Upgrade from 6.1.33 to 7.0.36 fails on missing etcd.bak file when using custom install directories
ulysseskan opened this issue · 1 comments
Description
Similar to #2006 , upgrading 6.1.33 to 7.0.36, if 6.1.33 was installed with a custom state-dir, fails with this error:
[ERROR]: open /opt/app/gravity/site/update/etcd.bak: no such file or directory
This is a regression from the fix in issue 2006. (Even though our CI tests upgrades with a custom state dir.)
What happened:
Upgrade fails as described above
What you expected to happen:
Upgrade proceeds
How to reproduce it (as minimally and precisely as possible):
- sudo ./gravity install --cloud-provider=generic --mount=data:/opt/app --state-dir=/opt/app/gravity (install 6.1.33)
- sudo ./upload (upload new 7.0.36 cluster image)

§ **Rows of pointing data**:
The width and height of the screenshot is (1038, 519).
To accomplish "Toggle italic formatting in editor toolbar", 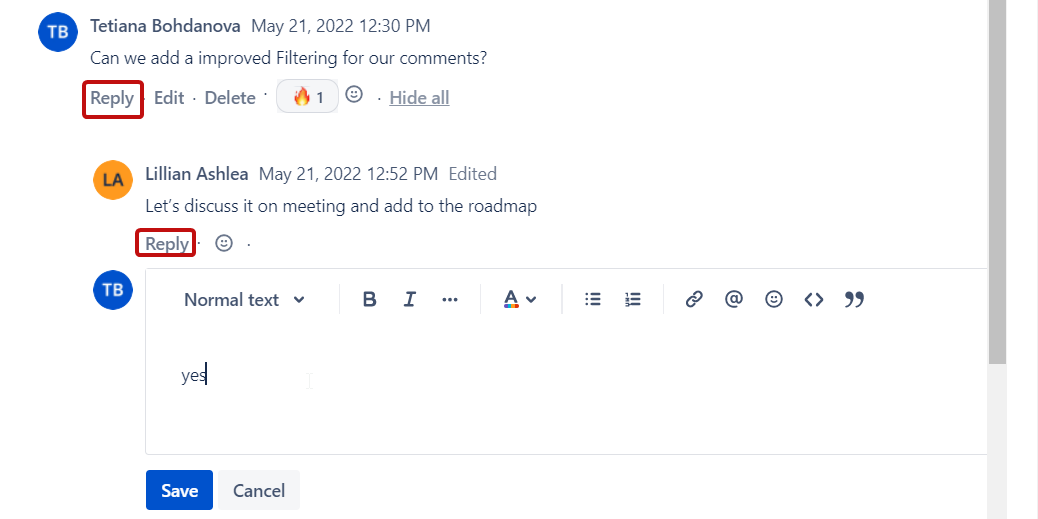I will click(x=409, y=299).
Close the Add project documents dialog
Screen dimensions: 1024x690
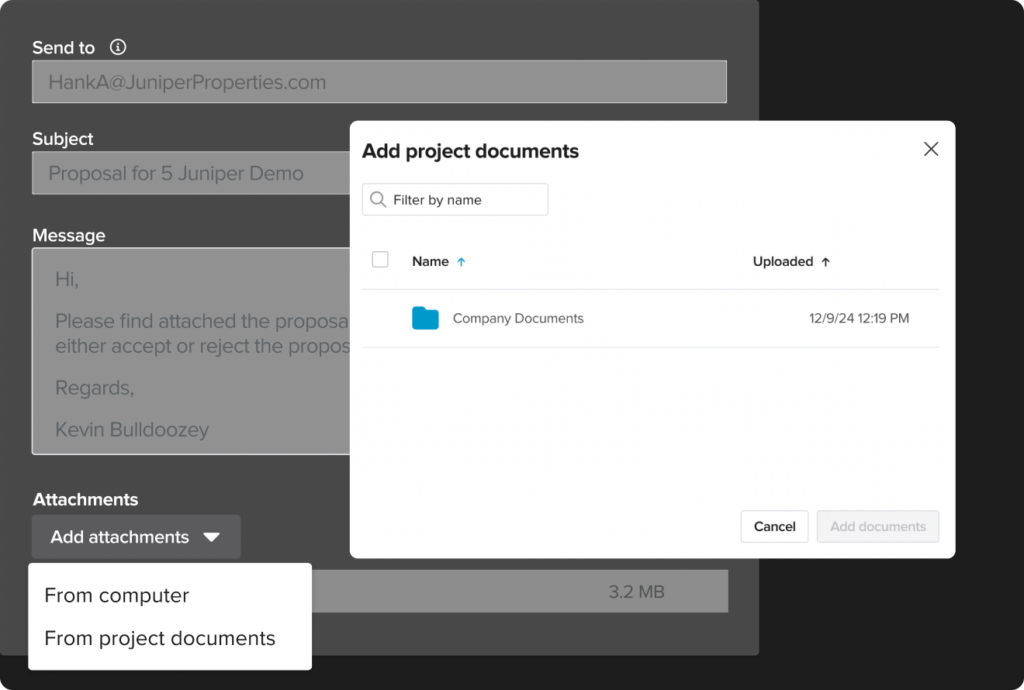coord(931,148)
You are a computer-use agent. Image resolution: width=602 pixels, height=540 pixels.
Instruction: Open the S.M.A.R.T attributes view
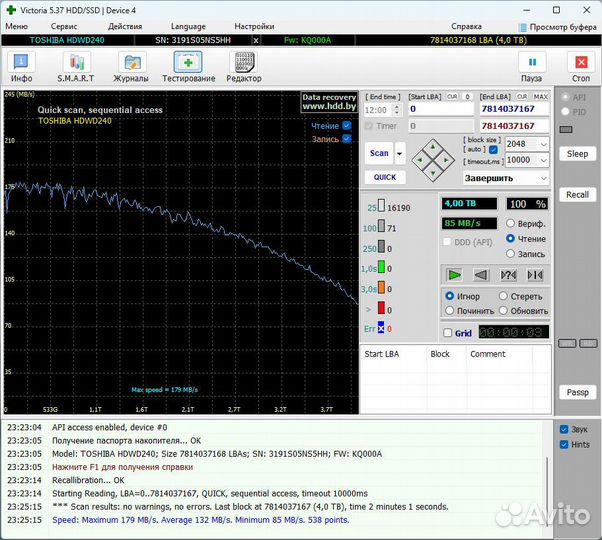[75, 66]
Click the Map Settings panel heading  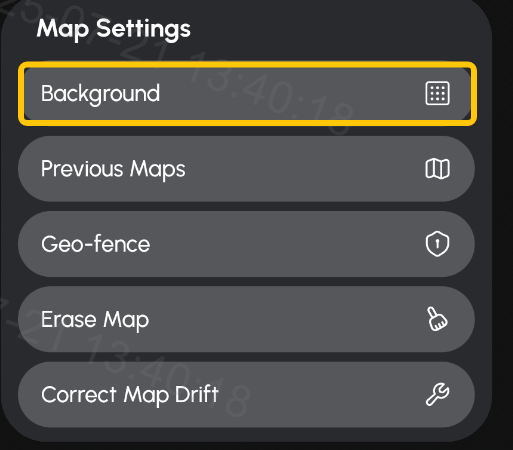[114, 29]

§ **Requirements**:
1) Revise the issue report from "Upgrade from 6.1.33" up to and including "--state-dir=/opt/app/gravity (install 6.1.33)", replacing "regression" with "defect".
2) Answer these questions from the issue report:
(a) Which version is being upgraded, and to which version?
(b) What is the full path of the file that the error message reports as missing?
(c) The fix from which issue introduced this regression?
Use only the issue report to answer.

§ **Solutions to the exercise**:
1)
Upgrade from 6.1.33 to 7.0.36 fails on missing etcd.bak file when using custom install directories
ulysseskan opened this issue · 1 comments
Description
Similar to #2006 , upgrading 6.1.33 to 7.0.36, if 6.1.33 was installed with a custom state-dir, fails with this error:
[ERROR]: open /opt/app/gravity/site/update/etcd.bak: no such file or directory
This is a defect from the fix in issue 2006. (Even though our CI tests upgrades with a custom state dir.)
What happened:
Upgrade fails as described above
What you expected to happen:
Upgrade proceeds
How to reproduce it (as minimally and precisely as possible):
- sudo ./gravity install --cloud-provider=generic --mount=data:/opt/app --state-dir=/opt/app/gravity (install 6.1.33)

2)
(a) From 6.1.33 to 7.0.36.
(b) /opt/app/gravity/site/update/etcd.bak
(c) Issue 2006.